> Assigned task
Below are records to transcribe in full and unchanged; omit every picture.
Records shown START
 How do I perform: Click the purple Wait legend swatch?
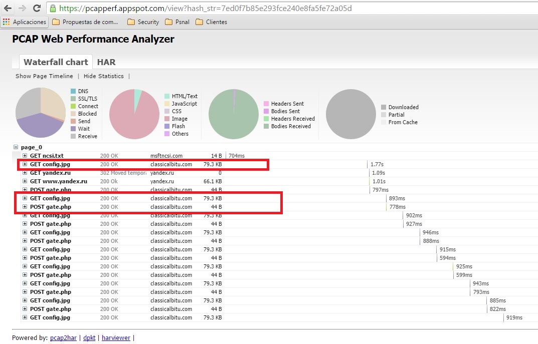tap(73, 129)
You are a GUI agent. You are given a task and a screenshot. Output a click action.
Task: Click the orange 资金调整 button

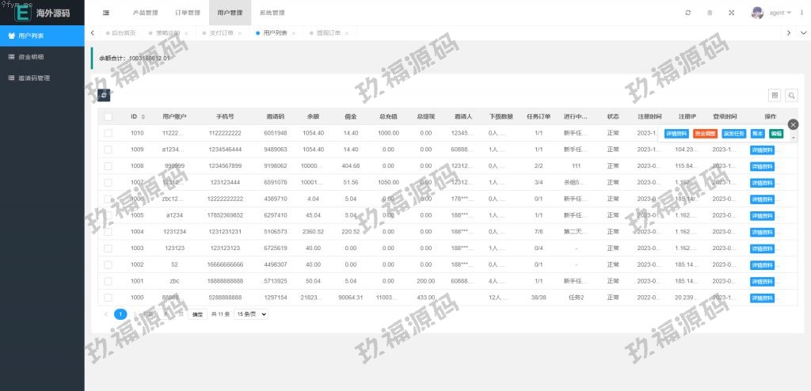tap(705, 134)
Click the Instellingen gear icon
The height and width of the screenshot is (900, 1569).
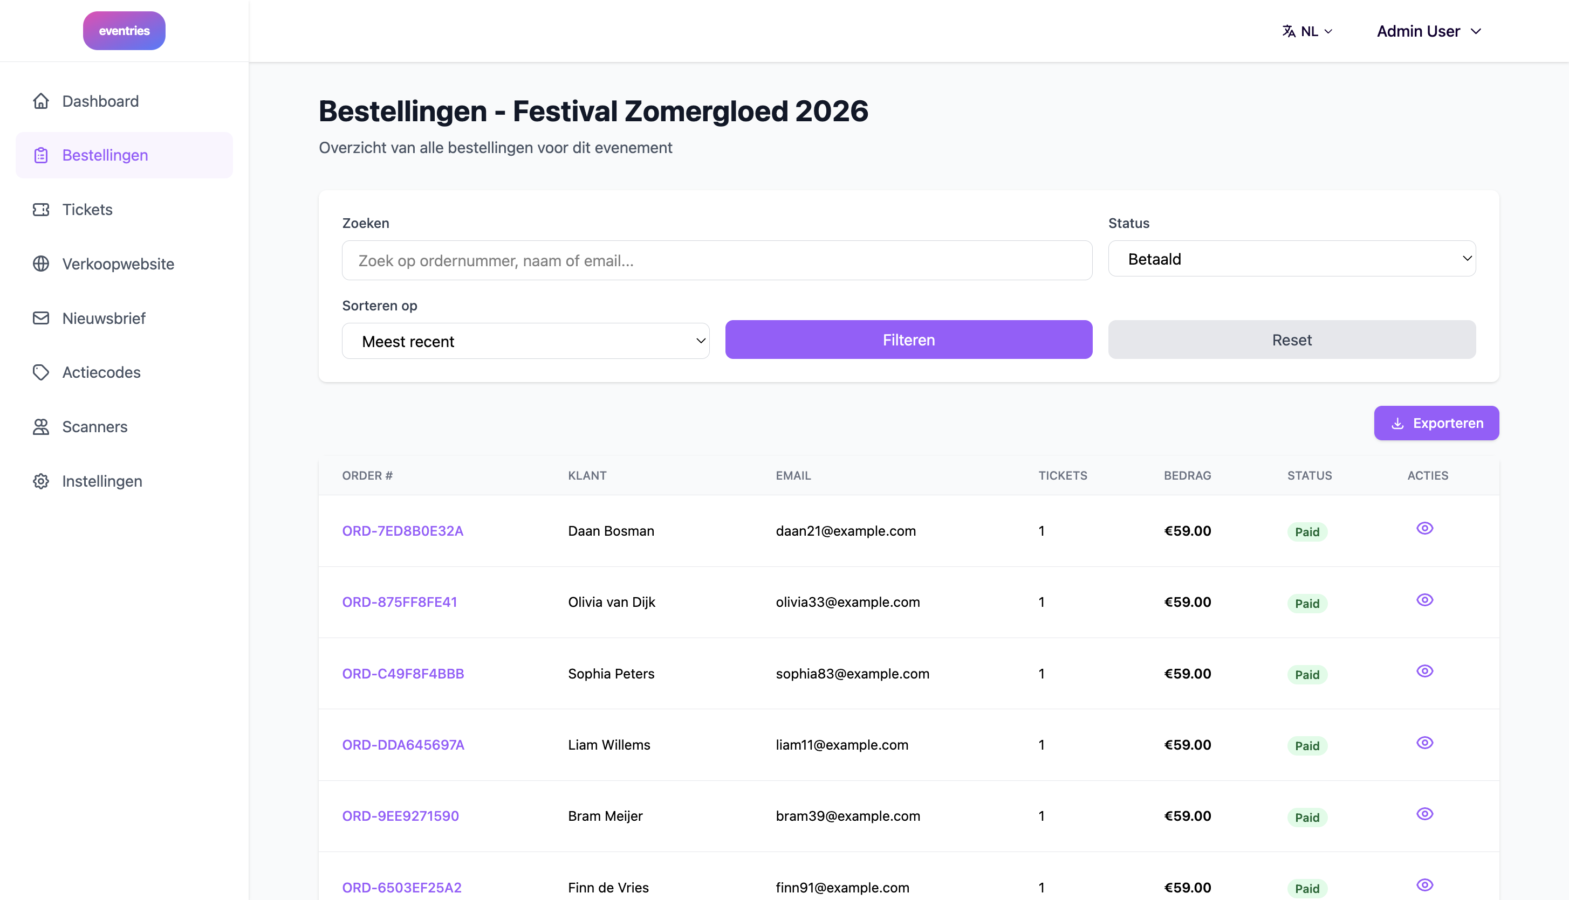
Records shown END
> Worked solution
 How do I perform: Click the purple Wait legend swatch?
tap(73, 129)
You are a GUI agent. You are given a task and a screenshot. Output a click action.
Task: Click the orange 资金调整 button

tap(705, 134)
Click the Instellingen gear icon
The height and width of the screenshot is (900, 1569).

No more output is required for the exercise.